**Your tasks:**
[1] In the passage on index investing, what reason is given for diversifying?
[2] From the passage on index investing, return everything from "That said, no-one" down to "meaning of diversification.".
[3] Resume the passage on index investing from the point where it stops.

>> begin Extract

Not exactly. Indexes give the best long term performance when compared to actively managing investments directly in the underlying stocks. That is, if you compare an S&P500 index to trying to pick stocks that are part of it, you're more likely to succeed with blindly following the index than trying to actively beat it.

That said, no-one promises that investing in S&P500 is better than investing in DJIA, for example. These are two different indexes tracking different stocks and areas.

So when advisers say "diversify" they don't mean it that you should diversify between different stocks that build up the S&P500 index. They mean that you should diversify your investments in different areas. Some in S&P500, some in DJIA, some in international indexes, some in bond indexes, etc.

Still, investing in various indexes will likely yield better results than actively managing the investments trying to beat those indexes, but you should not invest in only one, and that is the meaning of diversification.


In the comments you asked "why diversify at all?", and that is entirely a different question from your original "what diversification is?".

You diversify to reduce the risk of loss from one side, and widen the net for gains from another.

>> end Extract
>> begin Information shown

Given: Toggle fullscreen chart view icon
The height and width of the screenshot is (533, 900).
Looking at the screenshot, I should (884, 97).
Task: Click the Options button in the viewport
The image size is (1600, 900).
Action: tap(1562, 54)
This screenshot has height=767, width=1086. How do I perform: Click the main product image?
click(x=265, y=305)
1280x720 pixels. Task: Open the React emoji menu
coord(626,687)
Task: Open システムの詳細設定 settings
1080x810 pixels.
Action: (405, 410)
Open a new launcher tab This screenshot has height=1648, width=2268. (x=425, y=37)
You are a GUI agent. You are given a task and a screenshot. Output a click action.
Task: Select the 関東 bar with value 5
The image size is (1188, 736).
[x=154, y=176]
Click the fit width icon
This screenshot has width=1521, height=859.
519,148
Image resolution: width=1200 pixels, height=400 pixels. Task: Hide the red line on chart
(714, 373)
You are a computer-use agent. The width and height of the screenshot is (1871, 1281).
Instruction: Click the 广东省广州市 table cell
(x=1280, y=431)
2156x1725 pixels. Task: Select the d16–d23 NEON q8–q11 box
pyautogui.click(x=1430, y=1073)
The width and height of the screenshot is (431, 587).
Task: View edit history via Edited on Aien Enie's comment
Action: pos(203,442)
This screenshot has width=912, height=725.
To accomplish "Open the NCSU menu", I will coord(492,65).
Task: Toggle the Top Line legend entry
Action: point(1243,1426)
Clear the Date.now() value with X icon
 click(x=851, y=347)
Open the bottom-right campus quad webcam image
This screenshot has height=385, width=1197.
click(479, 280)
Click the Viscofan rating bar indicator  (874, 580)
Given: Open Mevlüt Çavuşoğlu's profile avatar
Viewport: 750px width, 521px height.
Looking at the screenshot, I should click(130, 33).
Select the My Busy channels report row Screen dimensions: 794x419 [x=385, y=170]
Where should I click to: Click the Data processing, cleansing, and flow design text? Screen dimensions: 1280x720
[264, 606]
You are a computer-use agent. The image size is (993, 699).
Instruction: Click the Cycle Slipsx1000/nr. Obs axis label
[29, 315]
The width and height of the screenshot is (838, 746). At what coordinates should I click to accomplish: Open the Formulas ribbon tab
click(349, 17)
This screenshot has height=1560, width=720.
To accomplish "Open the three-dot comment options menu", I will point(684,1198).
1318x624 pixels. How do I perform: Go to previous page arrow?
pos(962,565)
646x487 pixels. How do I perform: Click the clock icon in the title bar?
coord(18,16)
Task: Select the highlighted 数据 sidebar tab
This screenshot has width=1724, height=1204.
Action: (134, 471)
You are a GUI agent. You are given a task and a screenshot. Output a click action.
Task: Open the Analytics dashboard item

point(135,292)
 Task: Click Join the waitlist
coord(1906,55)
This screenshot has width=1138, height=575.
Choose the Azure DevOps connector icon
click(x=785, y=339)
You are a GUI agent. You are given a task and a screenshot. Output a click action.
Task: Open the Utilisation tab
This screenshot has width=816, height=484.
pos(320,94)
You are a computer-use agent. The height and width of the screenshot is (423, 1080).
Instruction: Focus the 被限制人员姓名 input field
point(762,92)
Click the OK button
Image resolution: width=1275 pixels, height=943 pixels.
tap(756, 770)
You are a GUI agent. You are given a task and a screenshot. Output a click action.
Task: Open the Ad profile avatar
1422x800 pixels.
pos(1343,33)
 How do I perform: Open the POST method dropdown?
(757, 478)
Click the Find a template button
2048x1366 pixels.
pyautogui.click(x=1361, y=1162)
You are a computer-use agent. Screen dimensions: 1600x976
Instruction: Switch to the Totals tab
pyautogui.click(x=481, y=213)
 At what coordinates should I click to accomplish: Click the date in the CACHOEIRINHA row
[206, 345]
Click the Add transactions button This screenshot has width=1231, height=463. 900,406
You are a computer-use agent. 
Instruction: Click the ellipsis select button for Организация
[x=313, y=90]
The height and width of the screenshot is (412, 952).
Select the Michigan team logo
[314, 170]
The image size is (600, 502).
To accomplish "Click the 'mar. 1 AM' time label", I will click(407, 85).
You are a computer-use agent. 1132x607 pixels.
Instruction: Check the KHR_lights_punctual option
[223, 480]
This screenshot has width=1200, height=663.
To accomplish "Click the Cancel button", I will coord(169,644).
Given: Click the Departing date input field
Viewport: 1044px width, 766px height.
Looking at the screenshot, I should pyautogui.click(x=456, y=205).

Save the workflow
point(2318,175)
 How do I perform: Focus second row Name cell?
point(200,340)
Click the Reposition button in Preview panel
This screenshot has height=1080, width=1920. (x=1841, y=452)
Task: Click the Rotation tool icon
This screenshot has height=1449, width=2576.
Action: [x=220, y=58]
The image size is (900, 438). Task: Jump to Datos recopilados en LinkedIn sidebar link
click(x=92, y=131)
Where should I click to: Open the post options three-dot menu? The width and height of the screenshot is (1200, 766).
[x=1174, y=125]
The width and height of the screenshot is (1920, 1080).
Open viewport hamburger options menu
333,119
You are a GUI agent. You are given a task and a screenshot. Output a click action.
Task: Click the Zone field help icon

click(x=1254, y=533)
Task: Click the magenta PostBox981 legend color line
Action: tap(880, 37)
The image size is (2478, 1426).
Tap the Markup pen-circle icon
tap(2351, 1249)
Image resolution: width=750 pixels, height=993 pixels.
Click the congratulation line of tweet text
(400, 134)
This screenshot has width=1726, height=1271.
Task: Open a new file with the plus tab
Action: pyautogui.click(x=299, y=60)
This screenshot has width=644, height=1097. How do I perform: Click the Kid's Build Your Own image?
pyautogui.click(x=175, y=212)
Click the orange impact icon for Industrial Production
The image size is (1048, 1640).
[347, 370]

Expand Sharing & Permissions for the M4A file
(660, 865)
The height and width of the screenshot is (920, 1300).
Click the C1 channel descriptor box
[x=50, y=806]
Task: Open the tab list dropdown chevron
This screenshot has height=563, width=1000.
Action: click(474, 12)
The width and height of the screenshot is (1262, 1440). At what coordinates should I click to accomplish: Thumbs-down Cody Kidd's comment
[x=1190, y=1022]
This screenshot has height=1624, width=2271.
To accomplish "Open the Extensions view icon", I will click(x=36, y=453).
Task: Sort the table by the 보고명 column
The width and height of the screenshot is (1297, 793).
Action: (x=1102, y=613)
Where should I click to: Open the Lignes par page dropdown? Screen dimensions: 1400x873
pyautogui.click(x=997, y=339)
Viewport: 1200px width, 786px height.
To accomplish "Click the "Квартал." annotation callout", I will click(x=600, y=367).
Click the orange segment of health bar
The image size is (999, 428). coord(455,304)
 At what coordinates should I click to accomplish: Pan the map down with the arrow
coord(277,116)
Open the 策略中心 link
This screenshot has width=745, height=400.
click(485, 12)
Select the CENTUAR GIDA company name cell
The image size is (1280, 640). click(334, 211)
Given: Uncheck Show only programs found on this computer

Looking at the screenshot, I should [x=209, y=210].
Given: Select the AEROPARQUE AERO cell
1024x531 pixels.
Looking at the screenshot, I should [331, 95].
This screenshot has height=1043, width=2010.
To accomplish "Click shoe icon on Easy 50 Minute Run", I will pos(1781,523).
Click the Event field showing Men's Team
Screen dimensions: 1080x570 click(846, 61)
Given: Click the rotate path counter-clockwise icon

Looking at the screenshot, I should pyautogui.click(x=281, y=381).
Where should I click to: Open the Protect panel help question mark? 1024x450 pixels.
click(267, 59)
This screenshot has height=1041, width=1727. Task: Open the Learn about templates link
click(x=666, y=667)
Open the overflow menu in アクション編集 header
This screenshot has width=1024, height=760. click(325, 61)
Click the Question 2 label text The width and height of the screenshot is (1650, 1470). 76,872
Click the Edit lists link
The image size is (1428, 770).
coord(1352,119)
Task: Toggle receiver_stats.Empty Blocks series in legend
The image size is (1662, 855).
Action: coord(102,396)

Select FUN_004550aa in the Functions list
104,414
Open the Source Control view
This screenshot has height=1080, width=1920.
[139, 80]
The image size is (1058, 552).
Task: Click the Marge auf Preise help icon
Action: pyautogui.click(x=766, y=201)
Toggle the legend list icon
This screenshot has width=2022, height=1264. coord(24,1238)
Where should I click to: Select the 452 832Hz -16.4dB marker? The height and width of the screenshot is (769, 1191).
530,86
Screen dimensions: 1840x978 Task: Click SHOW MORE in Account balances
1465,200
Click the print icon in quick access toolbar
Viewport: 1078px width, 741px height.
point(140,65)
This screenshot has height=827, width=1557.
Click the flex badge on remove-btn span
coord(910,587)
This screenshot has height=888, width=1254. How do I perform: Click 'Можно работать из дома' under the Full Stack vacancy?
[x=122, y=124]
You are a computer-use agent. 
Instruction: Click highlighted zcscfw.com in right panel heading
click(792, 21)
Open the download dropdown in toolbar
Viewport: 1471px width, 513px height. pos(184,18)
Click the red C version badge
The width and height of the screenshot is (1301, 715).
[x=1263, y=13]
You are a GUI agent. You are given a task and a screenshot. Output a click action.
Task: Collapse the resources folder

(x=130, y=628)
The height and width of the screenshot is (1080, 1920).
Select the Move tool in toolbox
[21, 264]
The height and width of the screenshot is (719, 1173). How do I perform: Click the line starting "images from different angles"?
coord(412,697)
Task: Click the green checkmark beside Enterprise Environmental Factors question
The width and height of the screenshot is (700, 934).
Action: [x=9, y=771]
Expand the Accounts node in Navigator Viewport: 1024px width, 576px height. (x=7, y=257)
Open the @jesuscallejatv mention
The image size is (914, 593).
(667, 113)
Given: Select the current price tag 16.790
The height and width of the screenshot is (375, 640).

>> end Information shown

**Answer set:**
[1] To reduce the risk of loss on one side and widen the net for gains on another.

[2]
That said, no-one promises that investing in S&P500 is better than investing in DJIA, for example. These are two different indexes tracking different stocks and areas.

So when advisers say "diversify" they don't mean it that you should diversify between different stocks that build up the S&P500 index. They mean that you should diversify your investments in different areas. Some in S&P500, some in DJIA, some in international indexes, some in bond indexes, etc.

Still, investing in various indexes will likely yield better results than actively managing the investments trying to beat those indexes, but you should not invest in only one, and that is the meaning of diversification.

[3]
The thing is that any single investment can eventually fail, regardless of how it performed before. You can see that the S&P500 index lost 50% of its value twice within ten years, whereas before it was doubling itself every several years. Many people who were only invested in that index (or what's underlying to it) lost a lot of money.

But consider you've diversified, and in the last 20 years you've invested in a blend of indexes that include the S&P500, but also other investments like S&P BSE SENSEX mentioned by Victor below. You would reduce your risk of loss on the American market by increasing your gains on the Indian market. Add to the mix soaring Chinese Real Estate market during the time of the collapse of the US real-estate, gains on the dollar losing its value by investing in other currencies (Canadian dollar, for example), etc.

There are many risks, and by diversifying you mitigate them, and also have a chance to create other potential gains.

Now, another question is why invest in indexes. That has been answered before on this site. It is my opinion that some methods of investing are just gambling by trying to catch the wave and they will almost always fail, and rarely will individual stock picking beat the market. Of course, after the fact its easy to be smart and pick the winning stocks. But the problem is to be able to predict those charts ahead of time.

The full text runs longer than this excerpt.